*Problems and tasks*.
1 > In the passage on Robert Flint's life, who filled his post when he resigned his chair in 1903?
2 > Print the stretch of the passage on Robert Flint's life from "Flint was born" through "visits to Germany.", word for word.

*Text passage*.
________________________________________

Flint was born at Greenburn, Sibbaldbie near Applegarth in Dumfriesshire on 14 March 1838, the son of Grace Johnston (née Paterson) and Robert Flint, a farm overseer. His first school was at Evan Water then he moved to Moffat. In 1852, he entered the University of Glasgow where he distinguished himself (without graduating) in arts and divinity.

Having been employed as a lay missionary by the 'Elders' Association of Glasgow', Flint was licensed to preach as a Church of Scotland minister by the Presbytery of Glasgow in June 1858, and for a short time acted as assistant to Norman Macleod, at the Barony Church, Glasgow. He was minister of the East Church, Aberdeen from 1859 to 1862, and of Kilconquhar church in Fife from 1862 to 1864, a small country village parish, which gave him leisure for study, improved by visits to Germany.

On the death of James Frederick Ferrier in 1864, Flint was elected to succeed him in the moral philosophy chair at the University of St Andrews, among the competing candidates being Thomas Hill Green. This chair he held till 1876, when he succeeded Thomas Jackson Crawford in the divinity chair of the University of Edinburgh. On this appointment he was awarded doctorates by both the University of Glasgow (LLD) and the University of Edinburgh (DD). Thomas Chalmers had similarly migrated from the one chair to the other.

Flint was appointed to a number of foundation lectureships. He was Baird lecturer (1876–77); in 1880 he travelled to America, and delivered a course as Stone lecturer at Princeton University; in 1887–88 he was Croall lecturer. He was elected on 21 May 1883 corresponding member of the Institute of France (Académie des sciences morales et politiques), and was elected a Fellow of the Royal Society of Edinburgh in 1880. His proposers were Sir Robert Christison, Sir Alexander Grant, Alexander Campbell Fraser and Peter Guthrie Tait. He served as Vice President to the Society for three sessions: 1886–92; 1893–99; and 1902–07.

He resigned his chair in 1903 to devote himself to literary work, a purpose hampered by failing health. His post was filled by Rev Prof William Paterson Paterson (later Moderator of the General Assembly of the Church of Scotland.)

________________________________________

*Dataset records*.
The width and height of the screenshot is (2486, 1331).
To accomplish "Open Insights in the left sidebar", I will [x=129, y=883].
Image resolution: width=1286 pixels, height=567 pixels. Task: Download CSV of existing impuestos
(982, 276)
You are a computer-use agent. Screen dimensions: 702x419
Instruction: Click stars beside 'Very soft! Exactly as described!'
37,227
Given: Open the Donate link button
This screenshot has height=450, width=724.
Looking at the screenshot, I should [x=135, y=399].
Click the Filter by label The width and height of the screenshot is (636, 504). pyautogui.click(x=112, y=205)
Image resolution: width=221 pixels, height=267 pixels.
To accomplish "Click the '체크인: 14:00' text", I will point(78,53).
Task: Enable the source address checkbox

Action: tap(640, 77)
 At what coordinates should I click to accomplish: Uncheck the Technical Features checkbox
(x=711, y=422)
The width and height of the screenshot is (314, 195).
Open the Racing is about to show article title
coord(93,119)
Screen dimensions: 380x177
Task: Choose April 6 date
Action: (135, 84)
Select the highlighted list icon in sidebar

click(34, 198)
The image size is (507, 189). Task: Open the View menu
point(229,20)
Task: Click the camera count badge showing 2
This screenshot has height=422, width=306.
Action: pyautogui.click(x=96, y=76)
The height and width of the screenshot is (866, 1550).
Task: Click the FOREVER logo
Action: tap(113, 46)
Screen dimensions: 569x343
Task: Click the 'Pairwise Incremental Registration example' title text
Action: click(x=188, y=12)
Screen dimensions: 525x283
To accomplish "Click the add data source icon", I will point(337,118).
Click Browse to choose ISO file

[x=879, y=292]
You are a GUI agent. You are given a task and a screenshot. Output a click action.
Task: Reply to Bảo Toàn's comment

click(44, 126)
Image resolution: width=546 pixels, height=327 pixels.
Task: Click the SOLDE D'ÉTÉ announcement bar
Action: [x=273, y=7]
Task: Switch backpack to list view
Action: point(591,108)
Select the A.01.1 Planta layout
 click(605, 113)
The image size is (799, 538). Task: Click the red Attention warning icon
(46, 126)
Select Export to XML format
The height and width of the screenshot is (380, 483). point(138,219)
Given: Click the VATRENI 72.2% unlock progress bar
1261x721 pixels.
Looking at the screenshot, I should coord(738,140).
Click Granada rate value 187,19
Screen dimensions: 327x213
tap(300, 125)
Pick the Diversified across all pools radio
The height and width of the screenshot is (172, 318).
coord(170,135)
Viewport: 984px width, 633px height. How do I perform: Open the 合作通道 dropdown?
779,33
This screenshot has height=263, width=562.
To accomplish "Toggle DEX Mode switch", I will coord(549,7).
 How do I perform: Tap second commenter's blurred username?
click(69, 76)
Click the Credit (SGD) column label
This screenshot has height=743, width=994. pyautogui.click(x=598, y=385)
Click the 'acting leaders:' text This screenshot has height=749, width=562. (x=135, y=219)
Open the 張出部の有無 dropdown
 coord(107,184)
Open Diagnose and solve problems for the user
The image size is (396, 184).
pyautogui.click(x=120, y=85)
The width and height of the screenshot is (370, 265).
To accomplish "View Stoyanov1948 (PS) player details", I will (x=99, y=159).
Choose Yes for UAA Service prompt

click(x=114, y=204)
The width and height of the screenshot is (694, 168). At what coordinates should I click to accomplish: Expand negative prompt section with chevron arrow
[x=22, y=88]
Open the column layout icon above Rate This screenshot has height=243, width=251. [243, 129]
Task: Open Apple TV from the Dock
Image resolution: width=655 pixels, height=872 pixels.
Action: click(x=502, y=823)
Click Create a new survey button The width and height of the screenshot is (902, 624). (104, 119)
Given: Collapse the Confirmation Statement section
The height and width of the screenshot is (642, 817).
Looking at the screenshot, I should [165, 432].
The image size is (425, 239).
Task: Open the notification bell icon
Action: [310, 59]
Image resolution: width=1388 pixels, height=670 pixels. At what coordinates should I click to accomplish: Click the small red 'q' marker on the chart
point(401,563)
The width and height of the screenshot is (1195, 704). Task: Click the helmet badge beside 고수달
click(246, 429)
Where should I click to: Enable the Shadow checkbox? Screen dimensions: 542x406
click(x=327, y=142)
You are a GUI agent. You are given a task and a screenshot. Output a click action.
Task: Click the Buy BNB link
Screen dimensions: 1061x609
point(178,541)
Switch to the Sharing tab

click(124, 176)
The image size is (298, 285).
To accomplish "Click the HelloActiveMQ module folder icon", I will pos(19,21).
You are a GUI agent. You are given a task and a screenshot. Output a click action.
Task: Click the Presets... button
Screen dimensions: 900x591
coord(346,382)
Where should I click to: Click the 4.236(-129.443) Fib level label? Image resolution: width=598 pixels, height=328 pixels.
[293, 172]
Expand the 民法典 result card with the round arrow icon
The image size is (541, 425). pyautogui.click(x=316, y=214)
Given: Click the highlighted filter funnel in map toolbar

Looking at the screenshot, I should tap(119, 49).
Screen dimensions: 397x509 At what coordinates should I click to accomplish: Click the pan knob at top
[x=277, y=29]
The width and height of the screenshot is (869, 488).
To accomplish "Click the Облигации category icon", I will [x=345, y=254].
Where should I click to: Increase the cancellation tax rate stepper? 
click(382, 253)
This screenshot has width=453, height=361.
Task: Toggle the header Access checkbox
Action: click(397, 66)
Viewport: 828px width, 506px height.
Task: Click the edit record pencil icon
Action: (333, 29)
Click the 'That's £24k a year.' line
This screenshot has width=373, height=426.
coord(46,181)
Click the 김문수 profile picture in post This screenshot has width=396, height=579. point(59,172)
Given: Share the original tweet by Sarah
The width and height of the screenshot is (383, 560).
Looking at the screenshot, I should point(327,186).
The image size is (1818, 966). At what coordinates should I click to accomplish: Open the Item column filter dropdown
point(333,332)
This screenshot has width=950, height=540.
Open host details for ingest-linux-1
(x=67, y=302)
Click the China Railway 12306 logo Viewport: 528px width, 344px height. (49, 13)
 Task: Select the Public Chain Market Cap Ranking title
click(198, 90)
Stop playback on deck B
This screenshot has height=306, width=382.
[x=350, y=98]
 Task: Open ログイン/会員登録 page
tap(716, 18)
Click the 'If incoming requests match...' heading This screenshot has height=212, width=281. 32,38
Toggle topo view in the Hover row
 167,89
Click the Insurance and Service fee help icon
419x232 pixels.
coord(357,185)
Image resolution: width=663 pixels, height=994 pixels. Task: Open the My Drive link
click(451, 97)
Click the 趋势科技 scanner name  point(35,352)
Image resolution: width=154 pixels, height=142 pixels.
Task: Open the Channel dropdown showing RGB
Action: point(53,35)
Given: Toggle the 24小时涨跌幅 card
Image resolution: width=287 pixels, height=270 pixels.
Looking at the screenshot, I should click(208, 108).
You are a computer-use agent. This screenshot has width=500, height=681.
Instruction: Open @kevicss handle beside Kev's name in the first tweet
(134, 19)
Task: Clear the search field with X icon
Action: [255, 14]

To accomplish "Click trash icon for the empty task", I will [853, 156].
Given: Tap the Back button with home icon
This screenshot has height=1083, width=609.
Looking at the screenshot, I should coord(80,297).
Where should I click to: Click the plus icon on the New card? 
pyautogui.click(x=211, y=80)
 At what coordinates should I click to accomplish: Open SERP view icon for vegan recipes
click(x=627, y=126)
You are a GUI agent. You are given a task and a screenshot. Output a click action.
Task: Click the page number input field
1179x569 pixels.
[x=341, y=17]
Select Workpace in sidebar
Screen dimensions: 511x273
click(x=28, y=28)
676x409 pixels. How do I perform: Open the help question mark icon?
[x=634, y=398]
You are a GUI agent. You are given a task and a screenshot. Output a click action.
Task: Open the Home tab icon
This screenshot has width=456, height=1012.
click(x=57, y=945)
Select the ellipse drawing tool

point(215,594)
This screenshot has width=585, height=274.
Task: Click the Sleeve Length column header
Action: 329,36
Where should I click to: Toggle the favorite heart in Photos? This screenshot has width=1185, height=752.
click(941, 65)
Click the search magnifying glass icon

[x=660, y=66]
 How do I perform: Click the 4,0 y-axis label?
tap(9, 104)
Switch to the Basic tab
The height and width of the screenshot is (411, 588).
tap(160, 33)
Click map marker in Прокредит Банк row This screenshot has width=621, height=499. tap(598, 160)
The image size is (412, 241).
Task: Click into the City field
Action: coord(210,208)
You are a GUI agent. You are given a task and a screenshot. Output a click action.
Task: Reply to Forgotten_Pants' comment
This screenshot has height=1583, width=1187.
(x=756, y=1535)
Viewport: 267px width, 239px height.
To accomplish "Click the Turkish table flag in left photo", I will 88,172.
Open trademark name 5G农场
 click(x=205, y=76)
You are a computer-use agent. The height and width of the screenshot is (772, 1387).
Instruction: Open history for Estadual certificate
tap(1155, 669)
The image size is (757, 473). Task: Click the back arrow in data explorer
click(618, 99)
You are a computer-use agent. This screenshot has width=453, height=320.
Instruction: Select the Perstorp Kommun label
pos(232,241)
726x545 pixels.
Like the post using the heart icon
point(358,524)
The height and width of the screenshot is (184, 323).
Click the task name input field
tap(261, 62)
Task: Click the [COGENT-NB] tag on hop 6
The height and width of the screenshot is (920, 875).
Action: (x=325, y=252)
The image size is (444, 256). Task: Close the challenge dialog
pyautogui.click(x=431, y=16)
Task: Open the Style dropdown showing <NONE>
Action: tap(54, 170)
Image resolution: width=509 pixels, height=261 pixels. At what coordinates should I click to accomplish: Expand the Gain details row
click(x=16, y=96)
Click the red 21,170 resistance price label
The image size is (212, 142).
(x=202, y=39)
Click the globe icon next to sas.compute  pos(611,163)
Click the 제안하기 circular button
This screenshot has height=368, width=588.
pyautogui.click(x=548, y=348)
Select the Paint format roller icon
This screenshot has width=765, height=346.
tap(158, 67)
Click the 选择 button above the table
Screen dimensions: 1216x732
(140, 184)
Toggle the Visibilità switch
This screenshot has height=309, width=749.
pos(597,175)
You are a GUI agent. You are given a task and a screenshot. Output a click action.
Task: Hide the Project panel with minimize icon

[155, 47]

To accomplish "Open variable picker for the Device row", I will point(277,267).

________________________________________

*Answers for the tasks*.
1 > Rev Prof William Paterson Paterson.

2 >
Flint was born at Greenburn, Sibbaldbie near Applegarth in Dumfriesshire on 14 March 1838, the son of Grace Johnston (née Paterson) and Robert Flint, a farm overseer. His first school was at Evan Water then he moved to Moffat. In 1852, he entered the University of Glasgow where he distinguished himself (without graduating) in arts and divinity.

Having been employed as a lay missionary by the 'Elders' Association of Glasgow', Flint was licensed to preach as a Church of Scotland minister by the Presbytery of Glasgow in June 1858, and for a short time acted as assistant to Norman Macleod, at the Barony Church, Glasgow. He was minister of the East Church, Aberdeen from 1859 to 1862, and of Kilconquhar church in Fife from 1862 to 1864, a small country village parish, which gave him leisure for study, improved by visits to Germany.